++++ Texte source

Peut-on se passer d'huile de palme pour nourrir l'humanité ?

Par Pierre Bois d'Enghien  |   |  796  mots
Pierre Bois d’Enghien.
Les critiques à l'égard de l'huile de palme oublient de prendre en compte les rendements des divers oléagineux. Remplacer le palmier à huile par le soja ou le colza pose plusieurs problèmes, notamment pour répondre à la demande d'une population mondiale croissante. Par Pierre Bois d'Enghien, consultant en agro-industrie et environnement, ingénieur agronome, auditeur principal RSPO (Roundtable on Sustainable Palm Oil).

A la suite de la polémique lancée par la ministre de l'Ecologie Ségolène Royal, Nicolas Hulot s'est entouré d'experts pour signer une tribune dans le Monde dans laquelle il affirme: « La monoculture du palmier à huile menace toujours la vie des grands singes ».

Ce texte à charge contre l'industrie de l'huile de palme prétend que les efforts menés dans le cadre de la certification RSPO (Roundtable on Sustainable Palm Oil) sont largement insuffisants. Les auteurs soutiennent qu'il faut cesser les importations d'huile de palme et remplacer celles-ci par des huiles végétales traditionnelles  (colza, tournesol) produites en Europe, de « façon durable et écologique ».

Une huile peut-elle en remplacer une autre?

Sans rentrer dans le détail de ce texte, nous voudrions commenter plus particulièrement un des sous-entendus qui s'y trouve implicitement développé : « peut-on se passer d'huile de palme pour nourrir l'humanité ? » En effet, c'est bien cette question qui est soulevée dans le fond par les auteurs, puisqu'ils laissent entendre que : quels que soient les efforts faits par les industriels, ils ne répondront jamais aux exigences toujours plus extrêmes des écologistes. Aussi, ils en déduisent qu'il vaudrait mieux remplacer l'huile de palme par d'autres huiles. Ce qui laisse croire au lecteur qu'une huile peut en remplacer une autre sur le marché mondial des oléagineux et si on pousse le raisonnement jusqu'au bout, on pourrait tout à fait se passer d'huile de palme.

En 2050, la population mondiale s'élèvera à 9,3 milliards d'individus

Or rappelons quelques chiffres. Tout d'abord l'offre : comparons la productivité et le rendement des oléagineux en compétition. La production moyenne mondiale d'huile de palme est de 4 tonnes par hectare et par an, contre, 0,8 tonnes par hectare et par an pour le colza et 0,4 tonnes par hectare et par an pour le soja.

Ensuite, la demande. En 2050, la FAO a estimé que le nombre d'individus vivant sur la planète atteindrait 9,3 milliards.

Aussi, la production nécessaire en lipides pour satisfaire les besoins, en considérant que la consommation par capita reste inchangée, est évaluée à 150 millions de tonnes d'huile végétale supplémentaires, soit 37 millions d'hectares supplémentaires de palmier.

++++++++
++++ Données

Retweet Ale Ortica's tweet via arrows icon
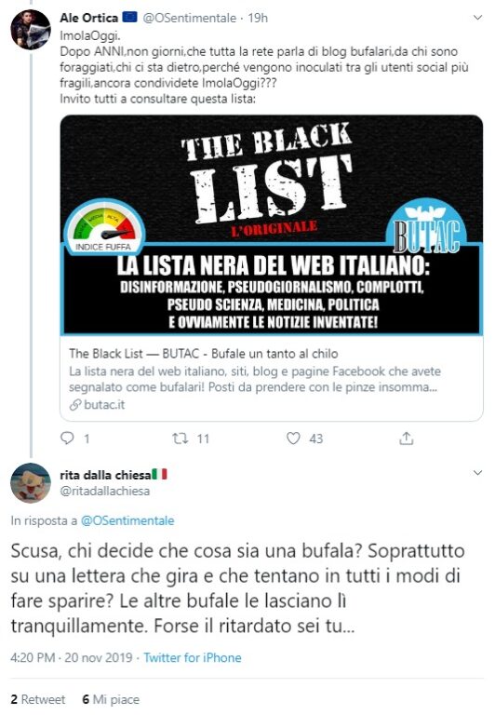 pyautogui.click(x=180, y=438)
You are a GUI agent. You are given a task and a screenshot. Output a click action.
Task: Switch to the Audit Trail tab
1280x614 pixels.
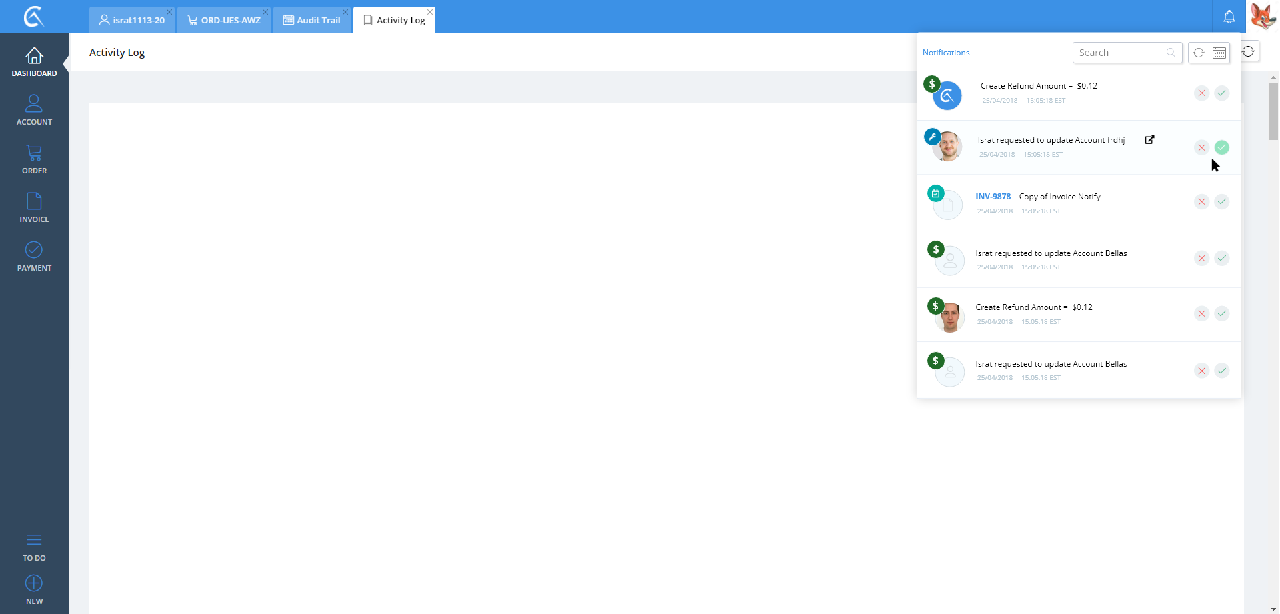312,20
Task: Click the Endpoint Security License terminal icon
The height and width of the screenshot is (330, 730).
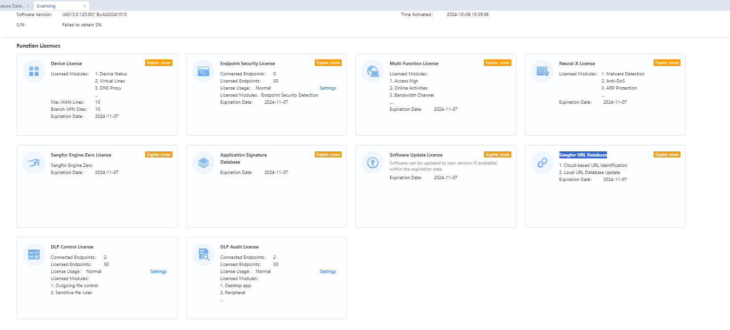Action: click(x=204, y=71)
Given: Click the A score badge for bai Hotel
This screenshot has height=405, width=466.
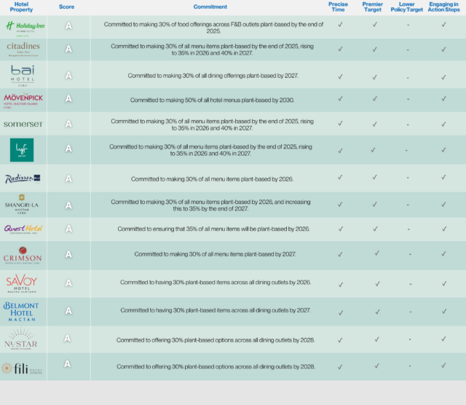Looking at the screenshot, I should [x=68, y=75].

++++++++
++++ Données

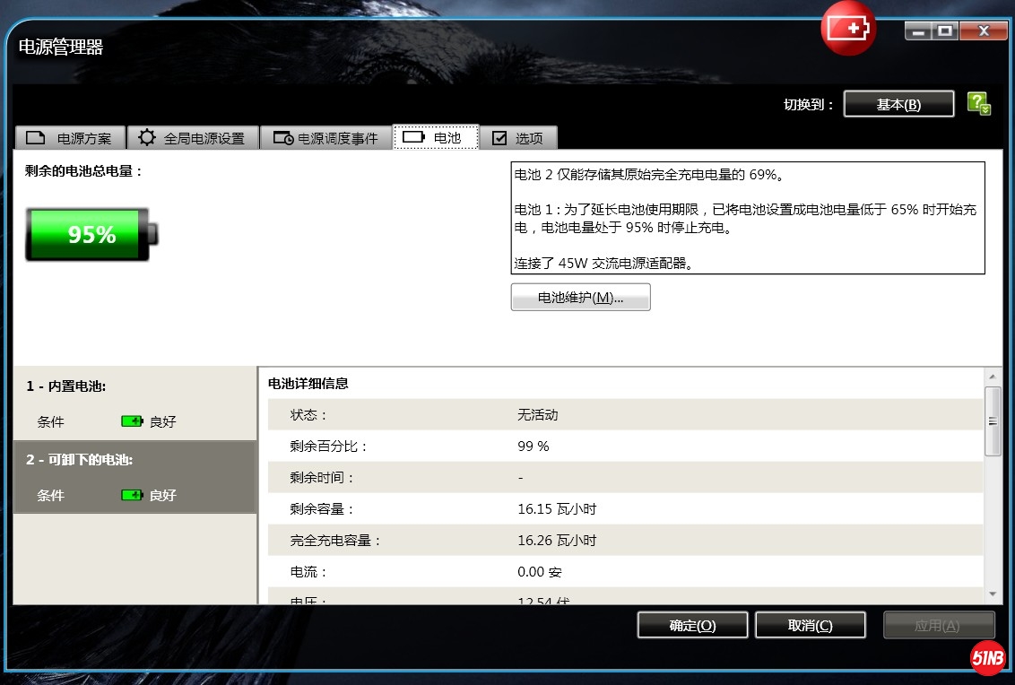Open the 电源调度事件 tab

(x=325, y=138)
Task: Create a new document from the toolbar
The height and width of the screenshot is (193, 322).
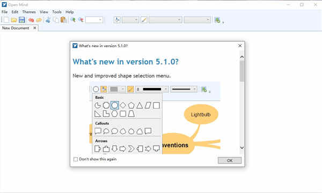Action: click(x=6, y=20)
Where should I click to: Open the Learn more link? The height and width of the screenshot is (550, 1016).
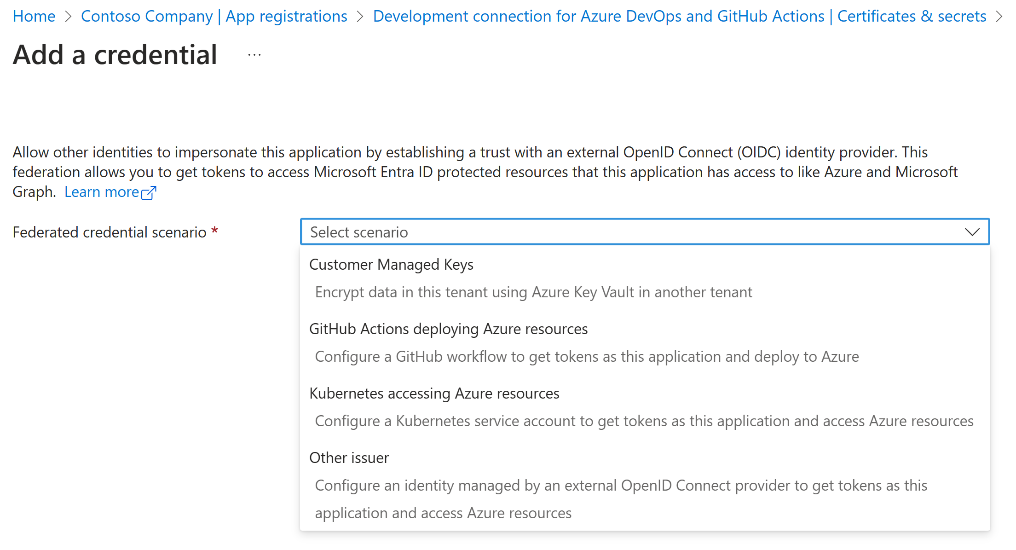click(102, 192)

++++++++

#### Consignes:
a. Répondez à ces questions sur le texte consacré à l'huile de palme :
(i) Quel rendement moyen le texte indique-t-il pour le colza ?
(ii) Selon l'estimation de la FAO, combien d'individus vivront sur la planète en 2050 ?
(iii) Dans quel journal a paru la tribune signée par Nicolas Hulot ?
b. Donnez la suite du texte sur l'huile de palme, à partir de sa dernière phrase.
Ce matériel n'a aucun rapport avec le texte sur l'huile de palme.

#### Réponses:
a.
(i) 0,8 tonne par hectare et par an.
(ii) 9,3 milliards.
(iii) Dans le Monde.

b.
Pour le soja, il faudrait l'équivalent de la superficie de l'Inde

Si on utilise le soja pour combler ce besoin, alors ce seront 375 millions d'hectares supplémentaires de soja qui devront être emblavés, soit une différence 338 millions d'hectares (à titre de comparaison, c'est l'équivalent de la superficie de l'Inde).

Si on utilise du colza, alors il faudra 187 millions d'hectares supplémentaires, soit une différence de 150 millions d'hectares, ou l'équivalent de la superficie de la Mongolie.

Il apparait donc clairement que le palmier à huile est la culture produisant des huiles végétales, qui occupe le moins d'espace et qui permet de maintenir le plus de forêts et d'espaces naturels !

Ainsi, Hubert Omont, expert du Cirad, affirme dans la revue OCL « Proche de quatre tonnes d'huile par hectare (huile de palme + huile de palmiste), le rendement de la palmeraie est, en moyenne mondiale, dix fois supérieur à celui du soja et quatre fois à celui du colza. Les groupes performants atteignent facilement 6 t/ha sur plusieurs milliers d'hectares, et certaines plantations dépassent même 8 t/ha. Ainsi, pour satisfaire une demande en huile croissante, il faut beaucoup moins de surfaces en palmier qu'en toute autre plante oléagineuse. »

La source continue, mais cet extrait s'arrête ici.